04. Alignment — RLHF and DPO

After fine-tuning a model to follow instructions (SFT), you can further align it with human preferences. This is what makes ChatGPT feel helpful rather than producing raw text completions.

RLHF (Reinforcement Learning from Human Feedback) works in three stages: (1) SFT to create a baseline assistant, (2) train a reward model on human preference rankings, (3) use PPO to optimize the model against the reward model. It is effective but complex — three separate models, finicky hyperparameters, and 3-10x the compute cost of SFT.

DPO (Direct Preference Optimization) achieves the same goal in a single training step. Instead of training a separate reward model, DPO directly optimizes on preference pairs — (prompt, chosen response, rejected response) triplets. DPO is now the dominant alignment technique for open-weight models. Nearly all fine-tuned open-source models since mid-2023 use DPO rather than RLHF.

Diagram 2

RLHF three-stage pipeline: SFT creates the reference model, the Reward Model learns human preferences from ranked comparisons, and PPO updates the policy to maximize reward while a KL penalty keeps outputs close to the reference model.

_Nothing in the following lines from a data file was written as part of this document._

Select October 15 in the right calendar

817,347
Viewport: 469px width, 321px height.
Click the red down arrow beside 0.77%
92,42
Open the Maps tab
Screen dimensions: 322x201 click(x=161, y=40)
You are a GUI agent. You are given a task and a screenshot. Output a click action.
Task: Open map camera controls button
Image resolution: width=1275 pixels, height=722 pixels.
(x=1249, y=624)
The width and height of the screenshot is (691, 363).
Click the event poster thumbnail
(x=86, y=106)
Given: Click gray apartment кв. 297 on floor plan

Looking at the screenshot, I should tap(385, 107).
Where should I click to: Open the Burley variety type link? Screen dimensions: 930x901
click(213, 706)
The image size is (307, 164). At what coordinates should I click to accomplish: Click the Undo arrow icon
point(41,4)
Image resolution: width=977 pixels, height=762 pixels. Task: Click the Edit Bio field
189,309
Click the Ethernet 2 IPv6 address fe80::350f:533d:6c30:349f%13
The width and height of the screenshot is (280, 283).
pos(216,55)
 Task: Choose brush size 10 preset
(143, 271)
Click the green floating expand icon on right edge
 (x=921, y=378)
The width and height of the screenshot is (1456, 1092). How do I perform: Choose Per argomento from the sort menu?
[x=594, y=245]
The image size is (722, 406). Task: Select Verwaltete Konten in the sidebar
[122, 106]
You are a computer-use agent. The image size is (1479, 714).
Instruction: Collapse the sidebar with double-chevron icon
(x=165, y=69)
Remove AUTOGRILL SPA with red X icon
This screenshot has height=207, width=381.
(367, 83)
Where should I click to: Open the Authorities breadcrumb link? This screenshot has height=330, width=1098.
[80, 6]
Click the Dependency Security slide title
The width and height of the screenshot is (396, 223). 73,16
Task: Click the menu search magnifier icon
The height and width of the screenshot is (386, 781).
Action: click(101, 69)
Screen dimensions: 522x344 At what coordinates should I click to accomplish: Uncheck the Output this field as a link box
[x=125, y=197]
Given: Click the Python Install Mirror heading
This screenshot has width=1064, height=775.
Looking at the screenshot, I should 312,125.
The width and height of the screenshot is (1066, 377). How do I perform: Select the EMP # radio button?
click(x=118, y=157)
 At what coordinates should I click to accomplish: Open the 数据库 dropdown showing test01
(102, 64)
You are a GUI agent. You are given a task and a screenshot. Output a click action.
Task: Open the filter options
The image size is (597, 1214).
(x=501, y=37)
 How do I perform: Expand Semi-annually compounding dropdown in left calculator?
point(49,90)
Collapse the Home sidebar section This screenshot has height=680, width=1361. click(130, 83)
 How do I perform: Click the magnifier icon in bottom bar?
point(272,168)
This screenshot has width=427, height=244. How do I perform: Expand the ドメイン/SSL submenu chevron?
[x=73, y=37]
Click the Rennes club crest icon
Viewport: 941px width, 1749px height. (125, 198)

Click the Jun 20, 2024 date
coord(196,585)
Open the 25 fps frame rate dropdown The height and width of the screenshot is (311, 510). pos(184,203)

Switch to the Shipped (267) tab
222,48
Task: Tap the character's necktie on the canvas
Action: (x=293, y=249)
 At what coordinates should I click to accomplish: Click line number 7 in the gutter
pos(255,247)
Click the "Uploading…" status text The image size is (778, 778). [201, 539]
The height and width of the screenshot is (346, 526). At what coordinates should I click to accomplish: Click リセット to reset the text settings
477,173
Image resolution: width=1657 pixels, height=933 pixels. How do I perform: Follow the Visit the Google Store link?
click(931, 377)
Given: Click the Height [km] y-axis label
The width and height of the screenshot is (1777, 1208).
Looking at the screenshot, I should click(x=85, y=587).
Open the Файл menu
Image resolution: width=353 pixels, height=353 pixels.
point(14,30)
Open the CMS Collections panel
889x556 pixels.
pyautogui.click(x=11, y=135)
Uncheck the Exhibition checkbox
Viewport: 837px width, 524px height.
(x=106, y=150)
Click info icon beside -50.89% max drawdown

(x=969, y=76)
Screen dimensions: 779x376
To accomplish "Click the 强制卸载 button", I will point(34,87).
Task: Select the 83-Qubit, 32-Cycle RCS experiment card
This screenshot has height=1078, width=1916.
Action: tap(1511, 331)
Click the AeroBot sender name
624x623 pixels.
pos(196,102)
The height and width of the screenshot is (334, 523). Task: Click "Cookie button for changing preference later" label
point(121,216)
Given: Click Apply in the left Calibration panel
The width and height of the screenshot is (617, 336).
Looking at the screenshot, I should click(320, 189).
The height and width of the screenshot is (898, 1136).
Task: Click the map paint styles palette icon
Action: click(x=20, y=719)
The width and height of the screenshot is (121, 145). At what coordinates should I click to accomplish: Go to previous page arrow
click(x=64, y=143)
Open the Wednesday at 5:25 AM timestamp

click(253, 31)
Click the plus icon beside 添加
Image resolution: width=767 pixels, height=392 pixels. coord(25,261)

What This Means for Practitioners: Choosing an Alignment Method

Method	Complexity	Compute Cost	When to Use
SFT only	Low — standard training loop	Baseline	When instruction-following is sufficient
DPO	Medium — single training step on preference pairs	1.5-2x SFT	When you have preference data and want better quality
ORPO	Medium — combines SFT and preference in one step	~1x SFT	When you want alignment without a reference model
RLHF (PPO)	High — three models in memory, finicky tuning	3-10x SFT	Only at large scale with continuous human feedback

DPO dataset format is straightforward:

# One example per line in JSONL
{
  "prompt": "Explain why the sky is blue.",
  "chosen": "The sky appears blue due to Rayleigh scattering...",
  "rejected": "Because molecules scatter short wavelengths, blue."
}

from trl import DPOTrainer, DPOConfig
from datasets import load_dataset

dpo_config = DPOConfig(
    beta=0.1,
    learning_rate=5e-7,
    num_train_epochs=1,
    per_device_train_batch_size=2,
    gradient_accumulation_steps=8,
    output_dir="./dpo_output",
)

dataset = load_dataset("your_org/preference_dataset")

trainer = DPOTrainer(
    model=policy_model,
    ref_model=reference_model,
    args=dpo_config,
    train_dataset=dataset["train"],
    processing_class=tokenizer,
)
trainer.train()

05. Dataset Preparation

In fine-tuning, data quality is the single most important variable. You can choose the perfect hyperparameters and training infrastructure — all worthless if your data is noisy, inconsistent, or misaligned with what you want.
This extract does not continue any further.